→ **Directions**
[1] In the Stevie Nicks interview, in what year did Nicks and Buckingham join Fleetwood Mac?
[2] Name every San Francisco venue that the Stevie Nicks interview says Nicks and Buckingham opened shows at.
[3] Translate this sentence from the Stevie Nicks interview into Spanish: "San Francisco made Lindsey and I who we are."

── Extract

Friday, October 12, 2012

INTERVIEW: Stevie Nicks' 'Dreams' in full view

Lib at Large: Stevie Nicks' 'Dreams' in full view
By Paul Liberatore
Marin Independent Journal

STEVIE NICKS WAS on the road — as usual — being driven to the Hamptons Film Festival for last Sunday's world premiere of "In Your Dreams," her self-produced documentary chronicling the year she spent recording her latest solo album — her first in a decade — with the Eurythmics' Dave Stewart.

Talking on her cellphone as she rolled through Long Island, she confessed, "I'm really nervous about it. I've seen the film a hundred times because I've been editing it since last February. But, honestly, this is my first time delving into anything involving film. In the '80s, we made a lot of videos, but that's as filmesque as I've ever been. I know so little about all of this. I've never been to a film festival before in my life."

She didn't take long to get the hang of it. After the premiere, the 64-year-old rock hall of famer treated the audience in Sag Harbor's Bay Street Theater to an impromptu medley that included 1981's "Bella Donna," the title track of an album that's sold more than 8 million copies and earned her the title of "the reigning queen of rock 'n' roll" from Rolling Stone magazine.

We can only hope she feels that inspired when she's here for Friday's 6:30 p.m. screening of "In Your Dreams" at the Mill Valley Film Festival.

"San Francisco is kind of like my second hometown," she told me in a voice that is surprisingly deep. "I lived there and started playing in aband from 1968 to 1971, so I really feel like I'm coming home."
Nicks met schoolmate Lindsey Buckingham during her senior year at Menlo Atherton High School on the peninsula. He was playing "California Dreamin'" at a party, she began harmonizing with him, and thus began one of the most enduring and tempestuous relationships in rock.

Two years later, he invited her to join him in Fritz, a band that was popular enough in the Bay Area in those days to open for Jimi Hendrix, Janis Joplin and the other groups that created the San Francisco Sound.

"We happened to live in San Francisco during the greatest music period of all time, from 1966 to 1971," she told me. "We opened all those amazing shows at the Fillmore and the Avalon and Winterland. That was one of those accidentally-we-fell-upon it times in our lives."


Wearing her feather boas, furs and oversized glasses, Joplin had a flamboyant stage persona that Nicks would later interpret in her own mystical way, creating an ethereal visual style — diaphanous skirts and shawls, platform boots, layers of leather and lace.

"We opened for Janis two, maybe three times," she recalled. "When you're in the band that opens up, the perk is that you get to sit on the side of the stage and watch the headlining act. What I walked away with from watching her was huge. You don't want to be Janis Joplin, but you certainly pick up the things she did that you love and carry them into your own thing. San Francisco made Lindsey and I who we are. That's where we learned how to be rock 'n' roll' stars."
With that experience behind them, when she and Buckingham joined Fleetwood Mac in 1975, they were ready for the big time.

────
── Given information

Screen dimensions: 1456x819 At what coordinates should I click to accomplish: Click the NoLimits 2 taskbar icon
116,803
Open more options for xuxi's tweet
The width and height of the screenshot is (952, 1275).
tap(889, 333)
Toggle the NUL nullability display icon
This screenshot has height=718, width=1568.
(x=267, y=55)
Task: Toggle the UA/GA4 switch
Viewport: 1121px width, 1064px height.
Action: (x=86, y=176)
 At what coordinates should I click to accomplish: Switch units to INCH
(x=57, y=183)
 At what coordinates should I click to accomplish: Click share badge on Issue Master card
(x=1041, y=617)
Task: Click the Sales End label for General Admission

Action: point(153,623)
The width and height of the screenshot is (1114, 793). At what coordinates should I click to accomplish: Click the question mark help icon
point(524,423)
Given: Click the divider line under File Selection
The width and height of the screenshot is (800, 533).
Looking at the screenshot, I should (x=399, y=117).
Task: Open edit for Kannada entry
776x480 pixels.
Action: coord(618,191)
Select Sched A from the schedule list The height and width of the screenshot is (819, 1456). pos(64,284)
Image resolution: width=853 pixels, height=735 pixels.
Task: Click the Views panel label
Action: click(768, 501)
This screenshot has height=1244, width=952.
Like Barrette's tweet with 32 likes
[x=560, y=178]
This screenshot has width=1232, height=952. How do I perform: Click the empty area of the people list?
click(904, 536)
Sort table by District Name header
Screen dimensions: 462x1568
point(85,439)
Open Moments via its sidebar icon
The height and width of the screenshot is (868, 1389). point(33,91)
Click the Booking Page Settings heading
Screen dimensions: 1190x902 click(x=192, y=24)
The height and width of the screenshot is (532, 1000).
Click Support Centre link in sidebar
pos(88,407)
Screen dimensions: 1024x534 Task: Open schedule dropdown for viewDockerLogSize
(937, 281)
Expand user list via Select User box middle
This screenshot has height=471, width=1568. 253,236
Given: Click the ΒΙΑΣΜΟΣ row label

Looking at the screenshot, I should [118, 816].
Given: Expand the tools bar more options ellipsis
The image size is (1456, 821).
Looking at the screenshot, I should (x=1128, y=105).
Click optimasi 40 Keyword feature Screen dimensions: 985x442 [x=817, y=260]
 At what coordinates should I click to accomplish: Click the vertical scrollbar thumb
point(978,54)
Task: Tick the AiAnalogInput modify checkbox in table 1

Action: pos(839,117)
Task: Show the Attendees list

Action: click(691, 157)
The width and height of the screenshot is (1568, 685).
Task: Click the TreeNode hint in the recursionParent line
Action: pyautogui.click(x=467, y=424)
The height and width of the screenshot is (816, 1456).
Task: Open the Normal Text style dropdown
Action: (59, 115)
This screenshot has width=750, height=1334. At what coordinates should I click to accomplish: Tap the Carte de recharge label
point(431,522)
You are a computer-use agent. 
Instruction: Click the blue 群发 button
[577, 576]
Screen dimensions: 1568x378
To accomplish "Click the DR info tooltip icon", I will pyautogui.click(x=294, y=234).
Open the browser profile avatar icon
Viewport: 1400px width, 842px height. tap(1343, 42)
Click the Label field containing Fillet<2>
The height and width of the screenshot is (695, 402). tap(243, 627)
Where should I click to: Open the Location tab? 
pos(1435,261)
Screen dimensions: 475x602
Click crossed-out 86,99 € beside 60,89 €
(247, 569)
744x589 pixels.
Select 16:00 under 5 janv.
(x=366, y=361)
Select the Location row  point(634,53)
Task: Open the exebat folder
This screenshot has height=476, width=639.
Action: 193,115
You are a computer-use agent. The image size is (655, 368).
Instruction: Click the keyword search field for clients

────

→ **Results of the exercise**
[1] 1975

[2] The Fillmore, the Avalon, and Winterland

[3] San Francisco hizo de Lindsey y de mí lo que somos.